Denying Food to Poor Kids
Drug research has repeatedly shown that whites and racial minorities use illegal drugs at about the same rate. But for whites, drug addiction is a public health problem requiring treatment. For anyone black or brown, though, drug addiction is a criminal problem requiring incarceration.
Now Walker wants to declare drug use an excuse for the state to deny food to hungry children and even the minimal means of survival for families of working people who lose their jobs through no fault of their own.
Fighting hunger in America began as a bipartisan program by Democrats and Republicans who believed no child should go to bed hungry in the richest nation on earth.
Food stamps, now actually no-shame plastic cards, were a joint mission of liberal Democrat George McGovern and conservative Republican Robert Dole, both farm state U.S. senators.
It wasn’t just hungry families and farmers who won. So did the entire U.S. economy. With everybody in America able to buy more food, more jobs were created to grow, distribute and sell food.
That is, until Republicans like Walker decided that far too many poor people were able to buy food for their families. He wants to deny food to any family headed by someone who fails a drug test.

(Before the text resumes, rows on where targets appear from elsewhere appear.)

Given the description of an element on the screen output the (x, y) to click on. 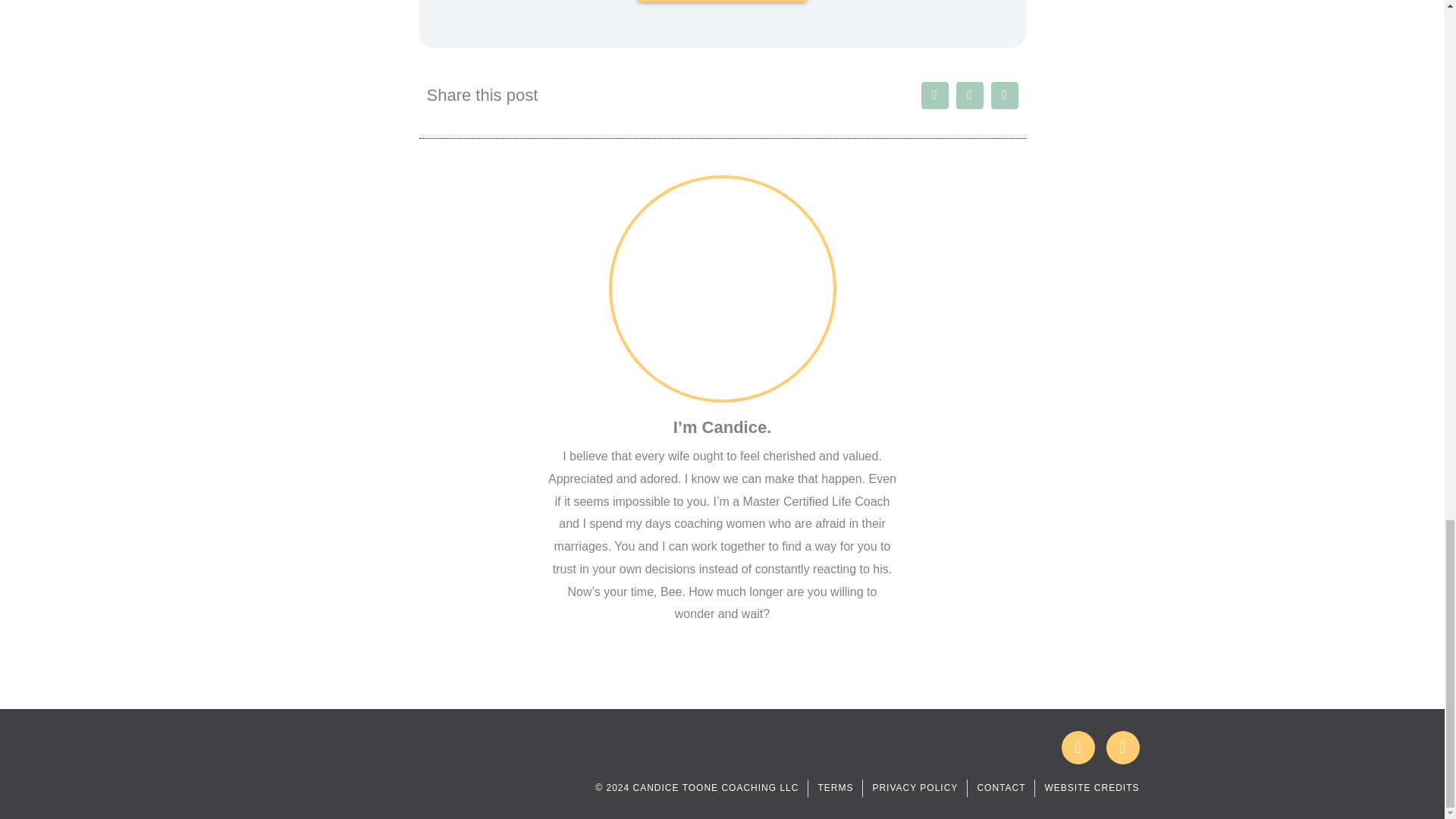
Instagram (1121, 747)
Facebook-f (1077, 747)
WEBSITE CREDITS (1090, 787)
PRIVACY POLICY (915, 787)
TERMS (834, 787)
GET THE FREE COURSE (722, 1)
CONTACT (1000, 787)
Given the description of an element on the screen output the (x, y) to click on. 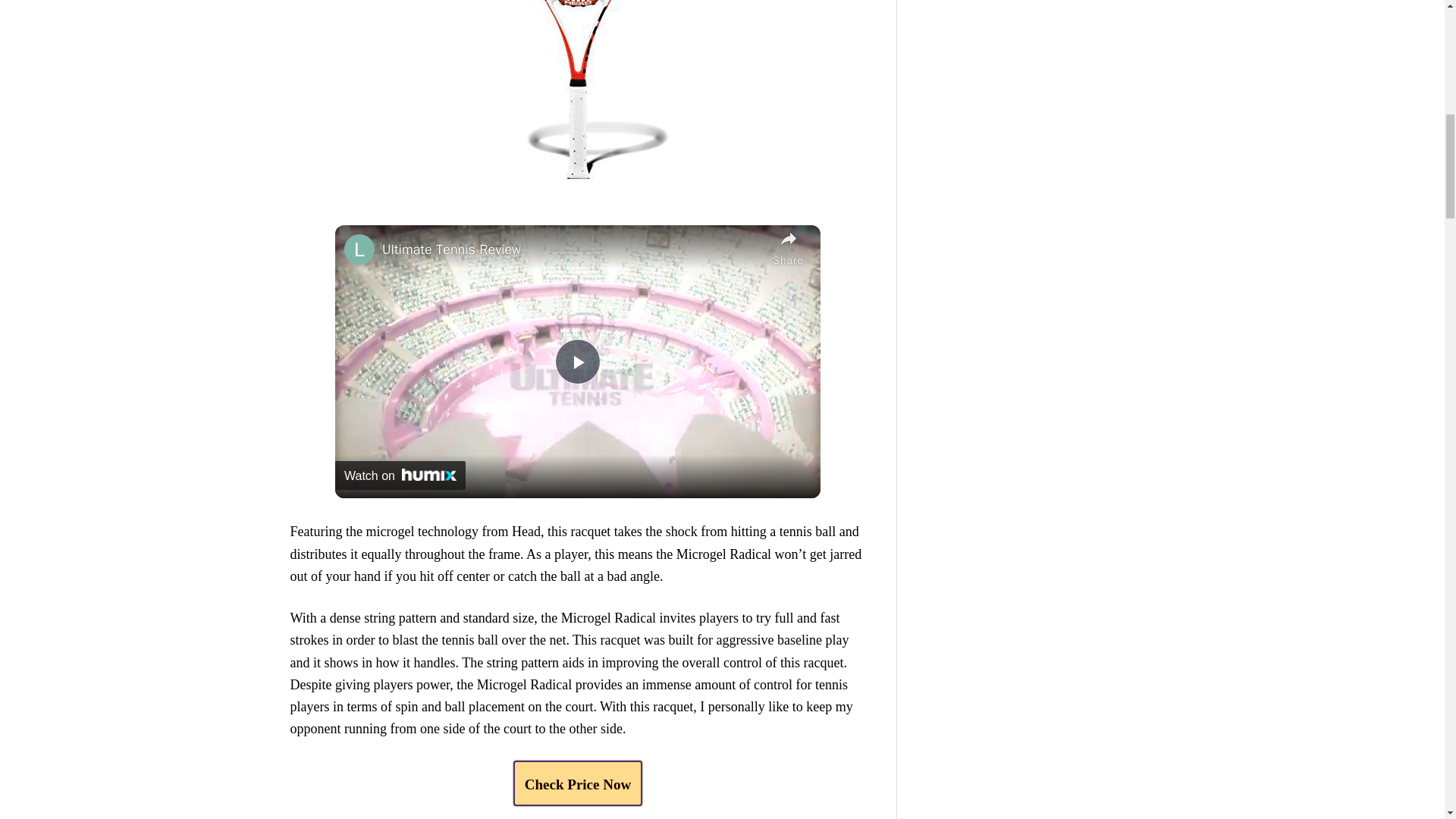
Ultimate Tennis Review (573, 250)
Play Video (576, 361)
Play Video (576, 361)
Watch on (399, 475)
Check Price Now (577, 782)
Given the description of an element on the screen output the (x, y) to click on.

About two-thirds of those receiving food assistance in Wisconsin are children. Maybe if those kids go hungry, it will teach them a good lesson about what can happen to them if they use drugs.
You would think Walker would feel at least a little guilty about denying unemployment benefits because of drug use. After all, Walker himself is far more responsible for unemployment in Wisconsin than demon drugs are.

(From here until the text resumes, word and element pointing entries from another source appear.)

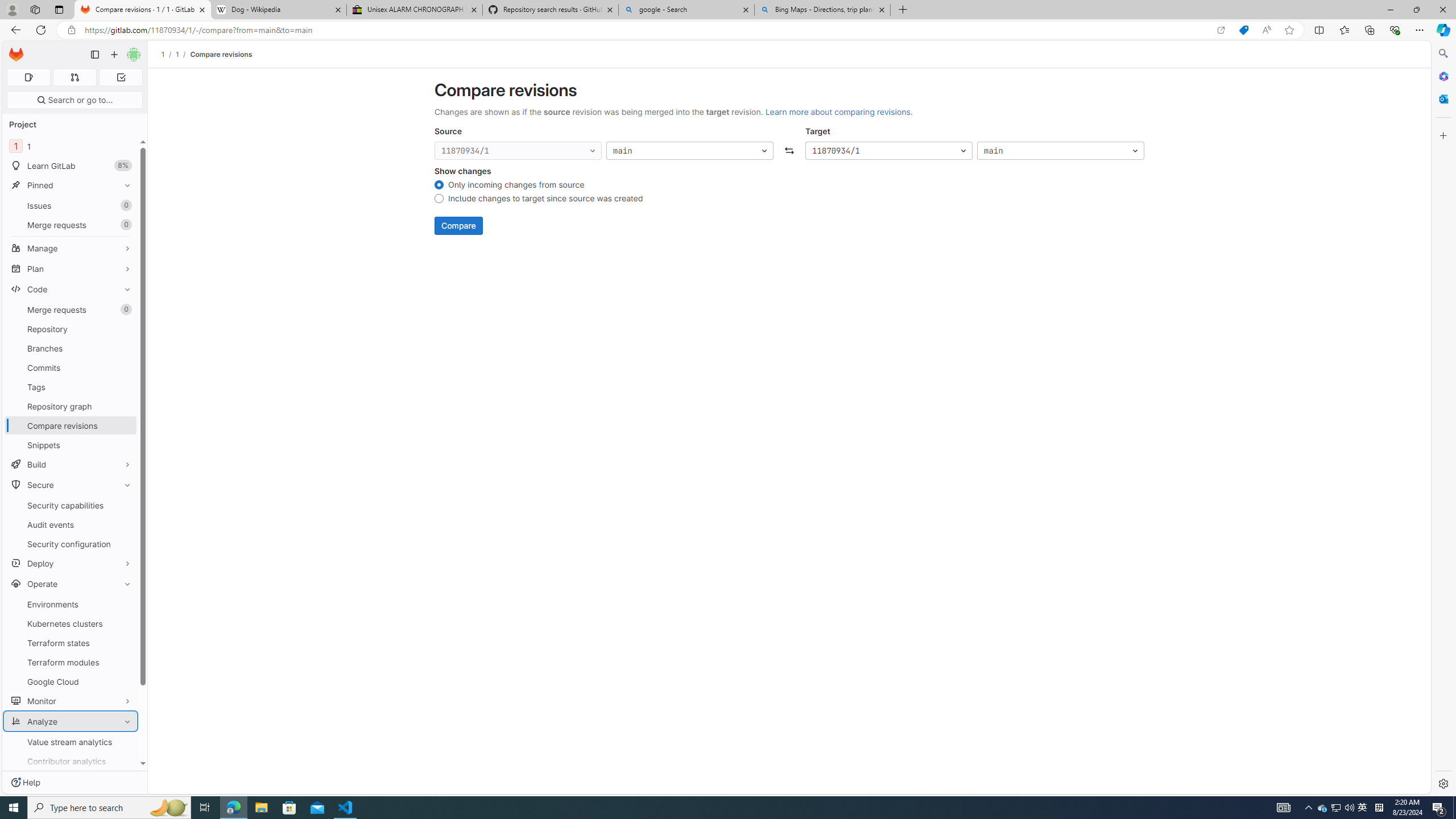
Analyze (70, 720)
Manage (70, 248)
Pin Contributor analytics (124, 761)
Deploy (70, 562)
Audit events (70, 524)
Pin Kubernetes clusters (124, 623)
Open in app (1220, 29)
11870934/1 (888, 150)
Primary navigation sidebar (94, 54)
Compare (458, 226)
Only incoming changes from source (438, 186)
Pin Security configuration (124, 544)
Merge requests 0 (74, 76)
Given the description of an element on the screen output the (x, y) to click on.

All over this country, there are people at all income levels and in every job category going to work everyday who use drugs in their personal lives. It’s just that there are far fewer people going to work in Wisconsin than there are in most other states.
That’s because Walker blew a $3 billion hole in Wisconsin’s economy with public employee jobs cuts and wage reductions in order to give huge tax breaks to wealthy campaign contributors he claimed would start creating 250,000 jobs.

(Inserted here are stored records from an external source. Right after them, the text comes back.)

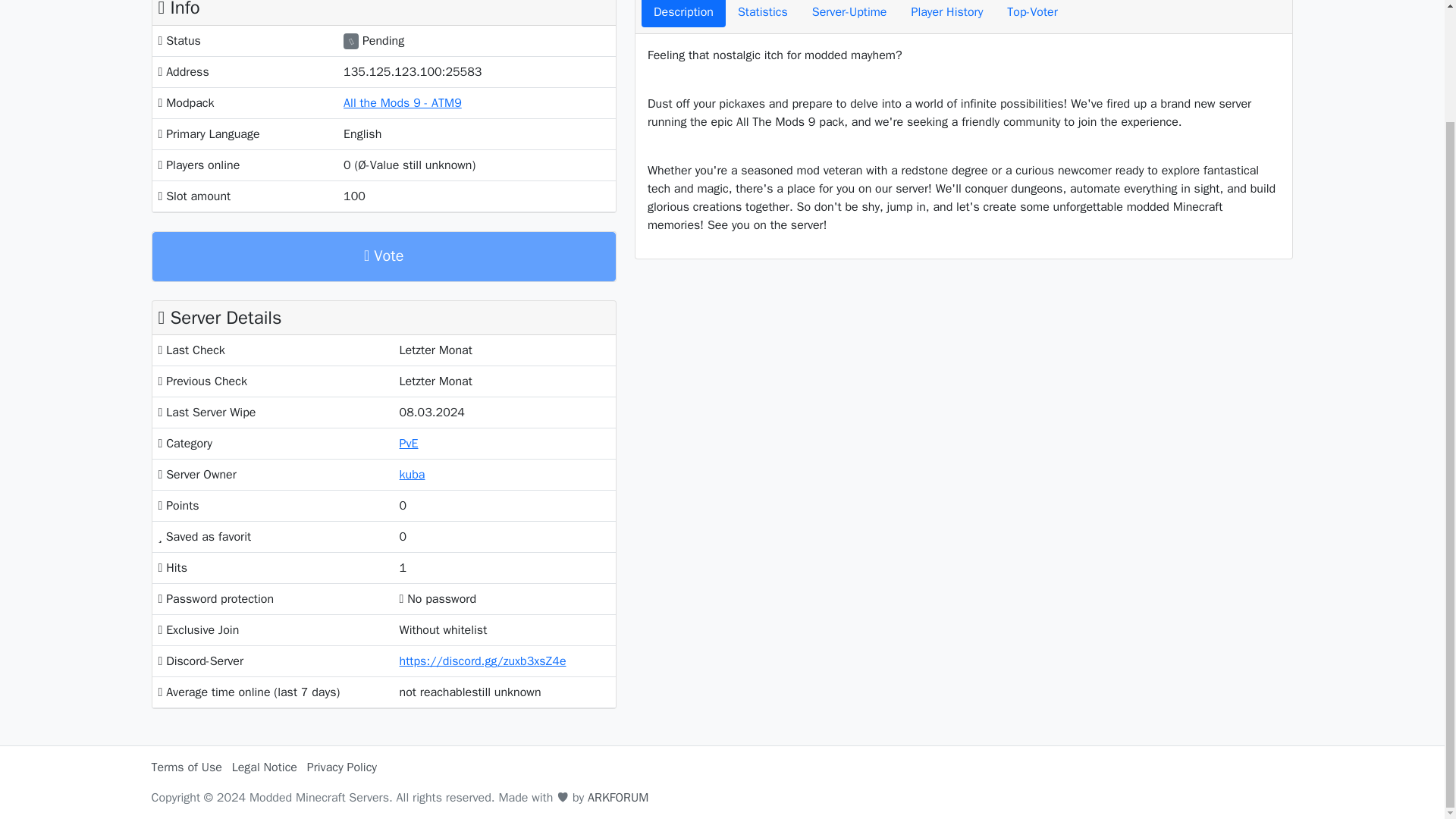
kuba (411, 474)
Statistics (762, 13)
Description (683, 13)
Legal Notice (264, 767)
07.07.2024 07:41:00 (504, 381)
07.07.2024 08:00:52 (504, 350)
Terms of Use (186, 767)
Server-Uptime (849, 13)
Player History (946, 13)
Vote (383, 256)
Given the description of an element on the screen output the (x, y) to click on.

Only those folks didn’t do it and Wisconsin continues to trail most other states in job creation. Who knows? Maybe the wealthy spent all those enormous tax windfalls on drugs. The rich have always been able to buy more expensive drugs than the poor.
Instead of demonizing hungry children and the unemployed, maybe Walker should start drug testing the wealthy before he turns all of Wisconsin’s wealth over to them as corporate welfare.